Earlier this week, Mark Carney, the co-chair of the Global Financial Alliance for Net Zero, drew attention to an often overlooked truth with regards to corporate climate efforts. He clarified that investment in carbon offsetting, the means through which many corporate entities aim to achieve net zero carbon emissions, should be treated as a “last resort.”
Carbon offsetting is the process of calculating total carbon emissions resulting from one’s business activities, and then investing in projects designed to remove the same amount of carbon from the atmosphere. This is calculated by buying a certain number of carbon credits in a market set up for the purpose – for example, the European Emissions Trading System (ETS) – with each credit corresponding to a certain, predetermined quantity of CO2.
The goal is net neutrality, the state of having cancelled out one’s carbon footprint. The mathematical soundness of this kind of carbon counting is often brought into question, given that the efficacy of the carbon offsetting projects themselves is often hard to measure. Those relying heavily on carbon offsets are often accused of employing an “accounting trick.” Even the world’s longest carbon market, the ETS set up after Tokyo, has been and is open to criticisms and has recently engaged in reform to improve it.
According to Carney, the practice of buying carbon credits in order to compensate for the expulsion of carbon into the atmosphere, should come “at the end of a process of reducing absolute emissions.” In other words, instead of aiming simply for carbon neutrality, companies should aim to actually decarbonise their industrial and corporate processes, to the best degree that they can.

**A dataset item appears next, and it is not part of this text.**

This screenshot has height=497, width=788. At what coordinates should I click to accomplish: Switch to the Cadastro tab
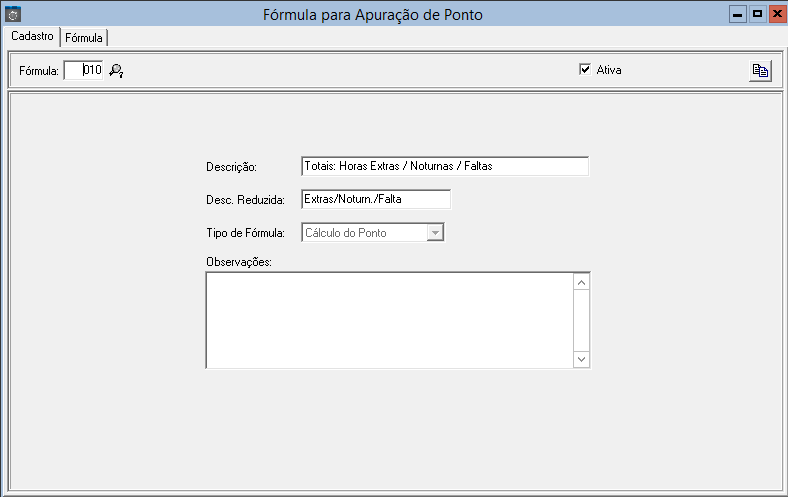coord(32,36)
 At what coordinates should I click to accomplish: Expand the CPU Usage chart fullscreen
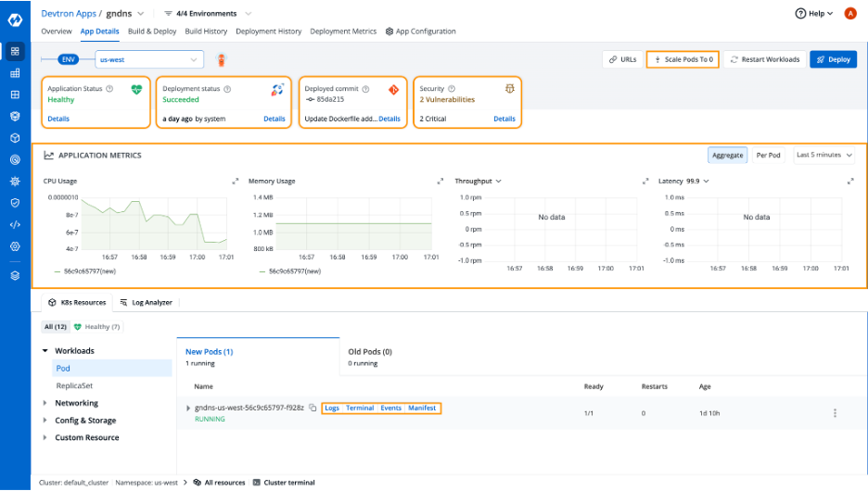(x=236, y=182)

Carbon offsetting would be best applied to try and balance the effect of “the residual emissions,” which are released as a result of practices that cannot feasibly be decarbonised. For example, a company that produces furniture should attempt to produce that furniture in a way that releases as little CO2 as possible. They might then use carbon offsetting as a way to neutralise the carbon footprint of the electricity used in their corporate offices.

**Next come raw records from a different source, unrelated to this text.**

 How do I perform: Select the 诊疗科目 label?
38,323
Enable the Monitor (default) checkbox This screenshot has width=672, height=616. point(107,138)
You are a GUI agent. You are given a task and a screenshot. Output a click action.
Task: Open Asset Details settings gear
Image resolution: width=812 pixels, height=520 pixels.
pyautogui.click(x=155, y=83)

Can you believe this? Shell thinks that a “zero-shaped” forest is climate action. Shell thinks that carbon offsets will address the climate crisis. There is a big hole in the middle of that argument. #COP26 beware. pic.twitter.com/dqG8adGAad
— Yeb Saño #ClimateJustice (@YebSano) November 4, 2021
Carbon offsetting is not enough, corporations must do more
Carbon offsetting was a controversial topic ahead of the COP26 Summit held earlier this month. Activists, including Greenpeace, condemned the conference for “greenwashing,” accusing participants of the event of using carbon offsetting as a smokescreen to distract from actual corporate accountability.
Importantly, achieving carbon neutrality, or “net zero,” does not mean that carbon emissions are not being released, it only means that the entity releasing those emissions has captured or funded the capture of an equal amount of emissions. Given the current status of climate, more urgent action is required – the total amount of carbon in the atmosphere must be reduced.

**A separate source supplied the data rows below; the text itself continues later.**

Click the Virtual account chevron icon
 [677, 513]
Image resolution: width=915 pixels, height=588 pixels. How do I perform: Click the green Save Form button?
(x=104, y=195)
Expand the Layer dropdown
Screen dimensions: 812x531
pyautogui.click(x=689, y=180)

One way this might be worked towards would be through the funding of carbon catching technology. Early this month, Joe Biden’s administration revealed an initiative intending to fund research in this vein. Such technology has been described by experts as advantageous to carbon offsetting, which often involves vague accounting and speculation, as the results are more tangible and measurable.
Carbon Offsetting lacks transparency, and contains much scope for manipulation
Some dangerous loopholes were closed, one of them being the double counting of carbon credits. This is when the reduction in emissions achieved by a project is counted towards the carbon goals of the company that financed the project, as well as the country in which the project is based.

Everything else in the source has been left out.